1. Le propriétaire de l’animal est connu et il n’y a pas de danger ou l’animal est seulement susceptible de présenter un danger

Le maire doit d’abord adresser au propriétaire, en recommandé avec accusé de réception, un courrier prescrivant les mesures de nature à faire cesser la divagation (modèle 5 : courrier au propriétaire du bétail divagant).

Le maire dresse dans ce courrier la liste des mesures à prendre (exemple : remettre en état ou refaire la clôture de telle ou telle parcelle).

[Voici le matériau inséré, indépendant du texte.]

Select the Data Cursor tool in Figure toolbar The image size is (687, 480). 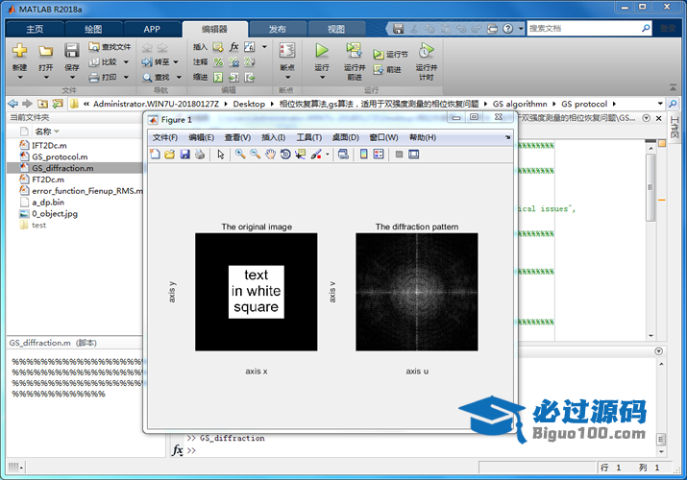(x=300, y=154)
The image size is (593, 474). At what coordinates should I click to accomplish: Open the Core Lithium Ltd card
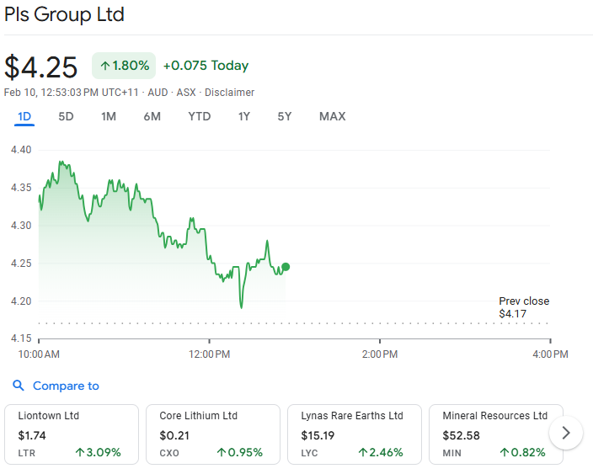coord(212,434)
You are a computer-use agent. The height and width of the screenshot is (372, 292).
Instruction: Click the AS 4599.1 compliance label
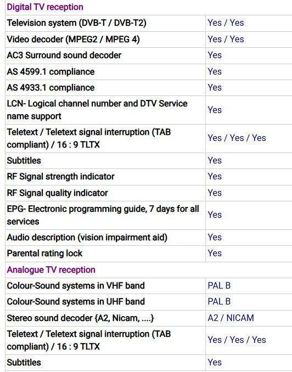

Ce courrier doit également informer d’ores et déjà le propriétaire ou le détenteur des animaux des dispositions susceptibles d’être prises en cas d’inexécution des mesures prescrites par le maire, à savoir le placement des animaux dans un lieu de dépôt adapté ou l’euthanasie des animaux, leur vente ou leur cession à une association de protection animale.

A noter !

La mise en œuvre éventuelle de cette mise en dépôt nécessitant le respect du principe du contradictoire, le courrier du maire invite le propriétaire des animaux à lui faire part de ses observations dans un délai donné.

- Si la personne s’exécute, la procédure s’arrête.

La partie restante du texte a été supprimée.